Crazy and original but also a bit clunky--had potential for a classic B-movie
14 August 2011 | by (United States) – See all my reviews

Fanfare for a Death Scene (1964)

With a shaky camera start in a bizarre scene in a sanitarium, with people frozen in macabre deaths, we know we are in for something both completely weird and something very low budget. There is a whole slew of well known actors in the cast, including Burgess Meredith (doing an improbable opening crazy scene with a trumpet.

The year (1964) is the height of Cold War movies in the U.S., and this one is actually that, too. The lead character is Mr. Stryker, a businessman played by early television standard Richard Egan. His character is so self-important he can't answer the phone for the Joint Chief of Staff. So it turns out Stryker is also a detective in his spare time, and he has to track down the Meredith character, who is a top physicist.

An amazing cameo by Al Hirt almost justifies everything--the famous trumpeter blows some of the flashiest and smartest ad lib wailing you'll hear on a 1960s horn player. I know. I play trumpet, and there is subtlety and extroverted intensity together in this. One other person worth noting is Viveca Lindfors, who had a strange and varied career, but who was enormously talented at a time when the movie industry was dying, and she ended up going less far than you'd expect. And finally look for Ed Asner in a small appearance.

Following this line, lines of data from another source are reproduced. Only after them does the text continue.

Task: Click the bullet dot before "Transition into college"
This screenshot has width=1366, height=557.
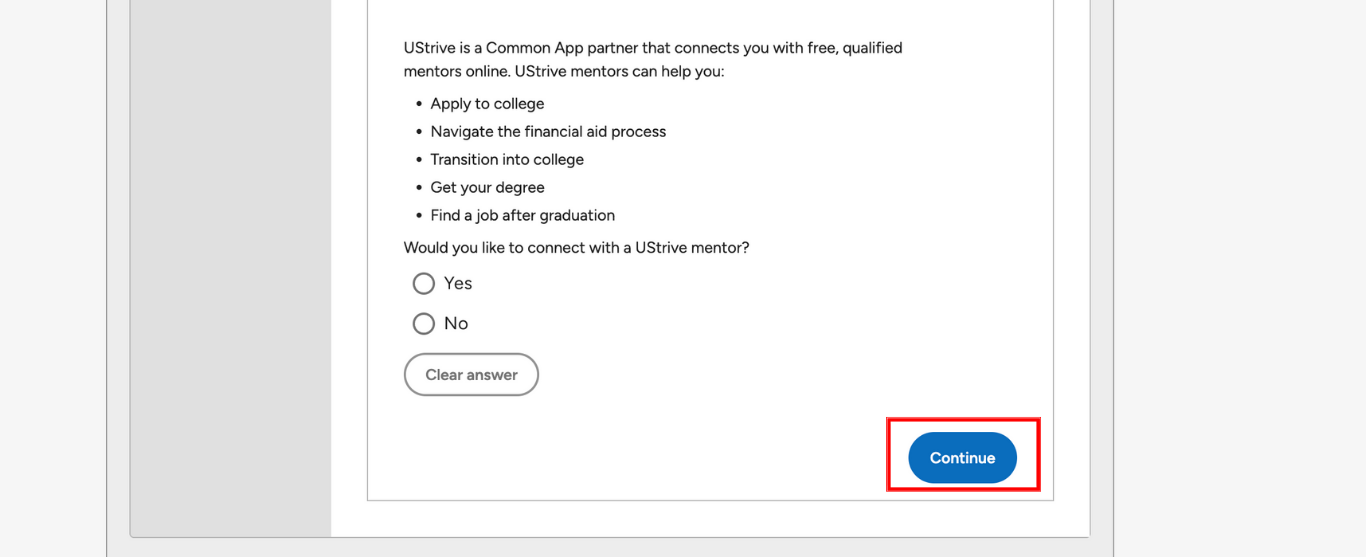Action: 418,160

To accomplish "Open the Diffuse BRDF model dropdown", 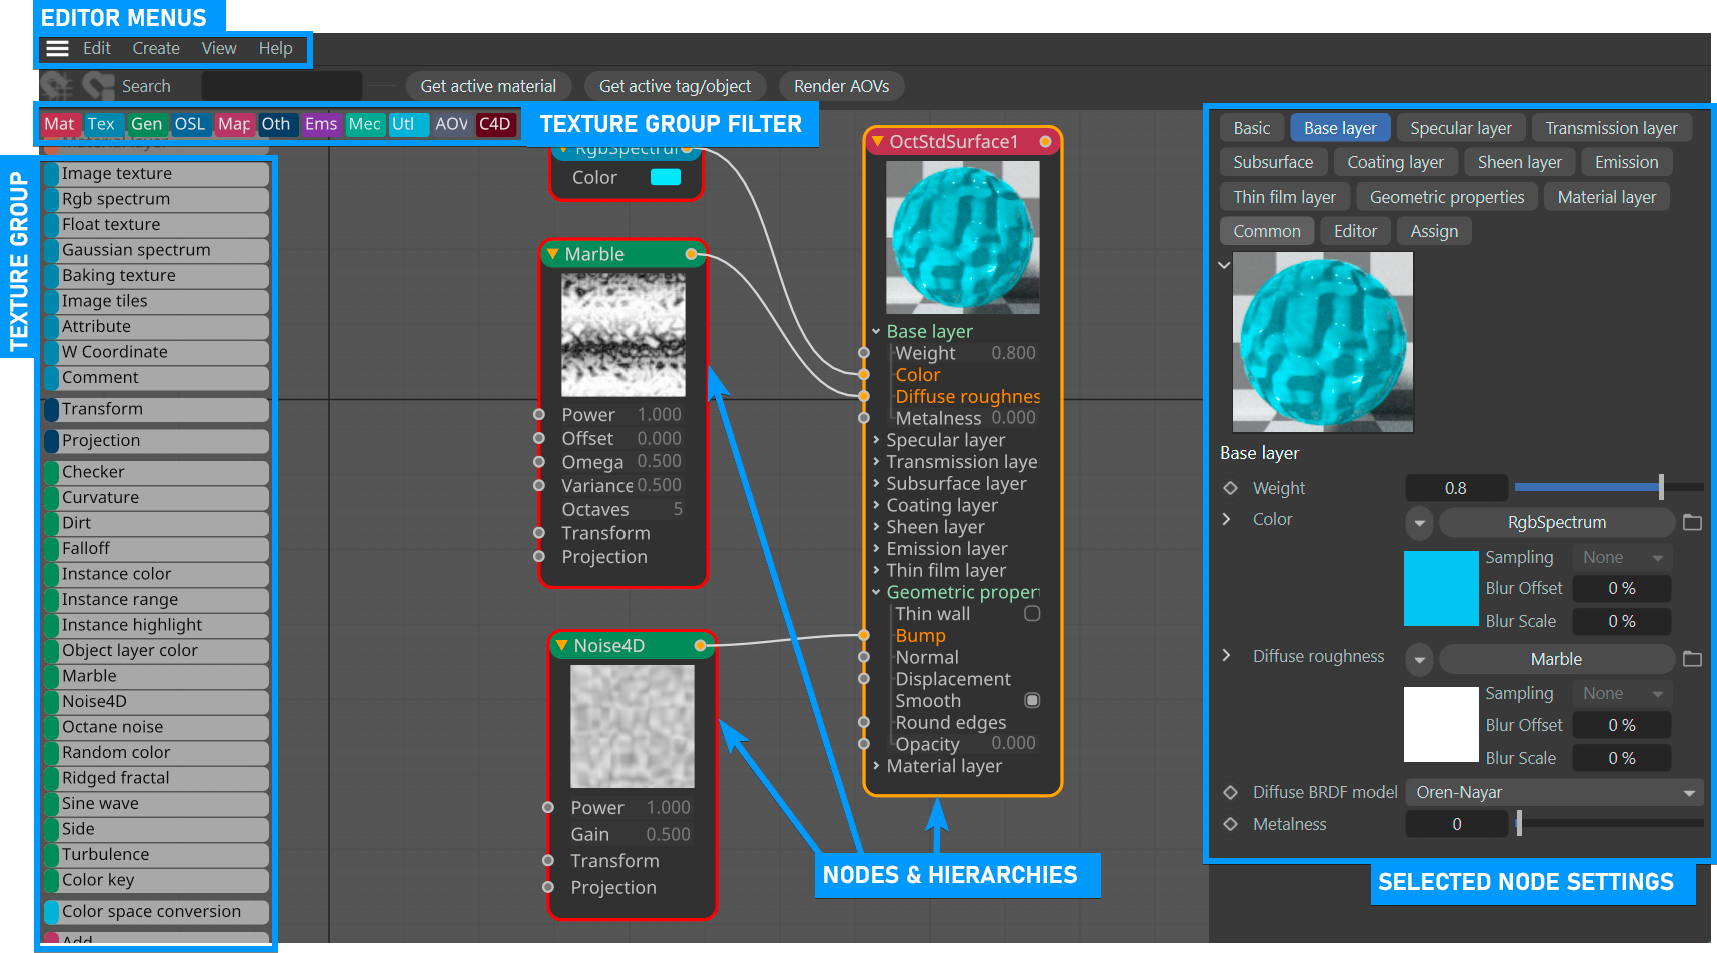I will coord(1555,793).
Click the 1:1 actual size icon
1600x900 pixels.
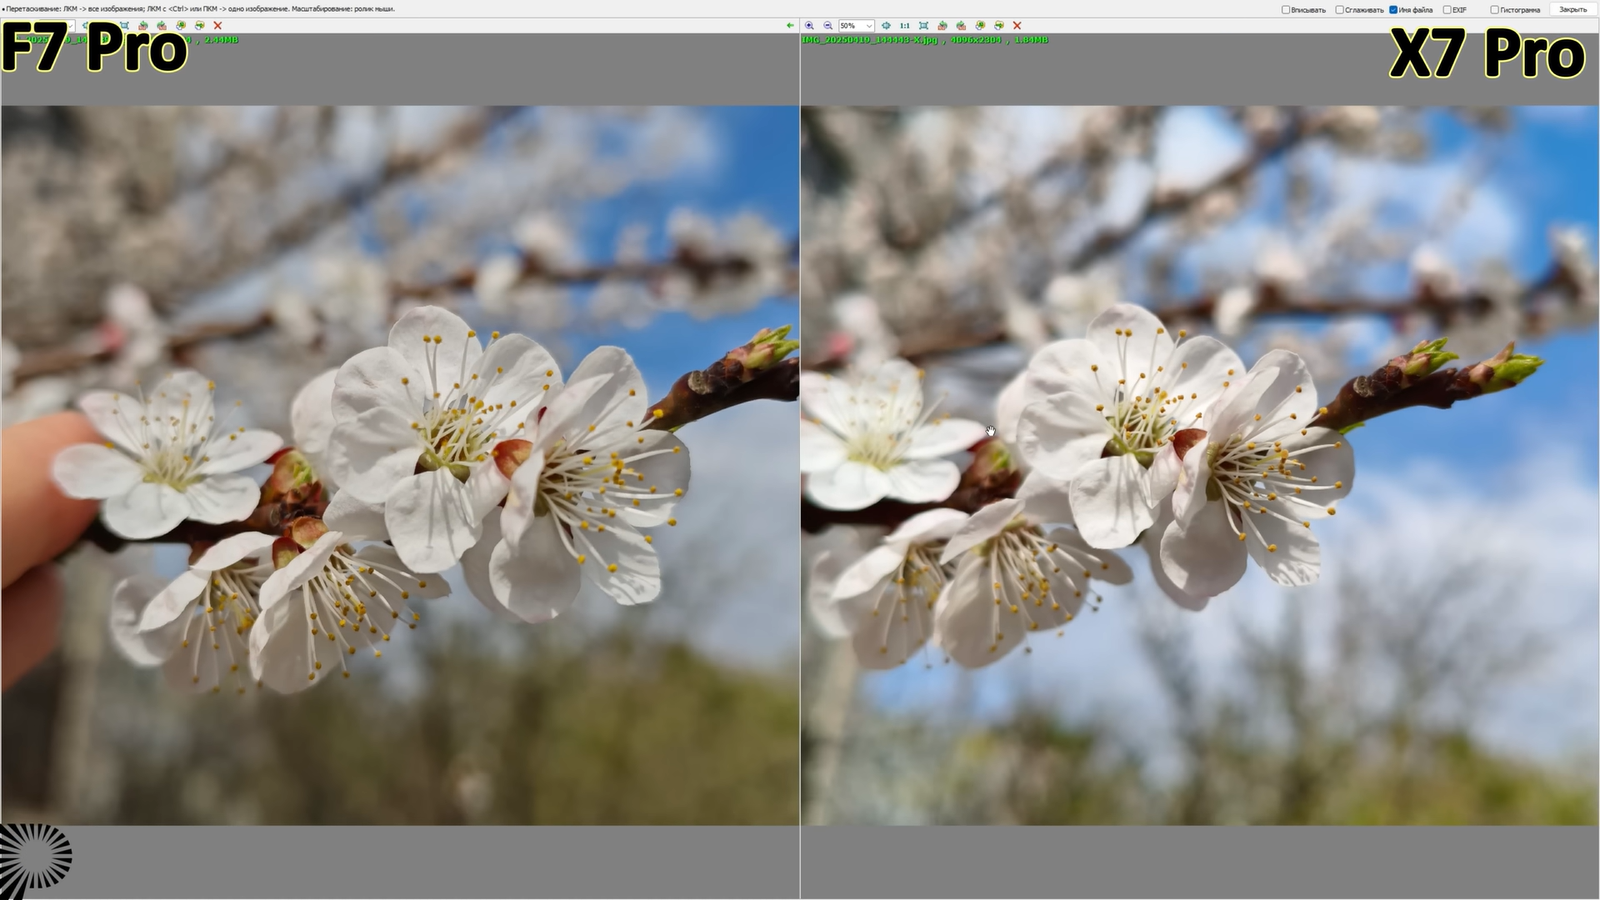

There is even more going on with the camera--odd angles, extreme wide angle, the shaky camera stuff, shifts from normal shooting to surveillance cams, fast moving dollies, on and on. There is a terrific fight scene in a room lit with irregular horizontal lines of light. It's a virtuosic approach that might be thought to be distracting but in fact is part of the craziness that makes this thing work. Or partly work. It's so stylizing and affected it gets almost silly, but then it's also hard edged and original, like a later "Detour" or some other B-movie drama that's become a classic.

"What is it?" a woman asks.

Stryker says, "It's either the mouthpiece for a trumpet...or the end of the world."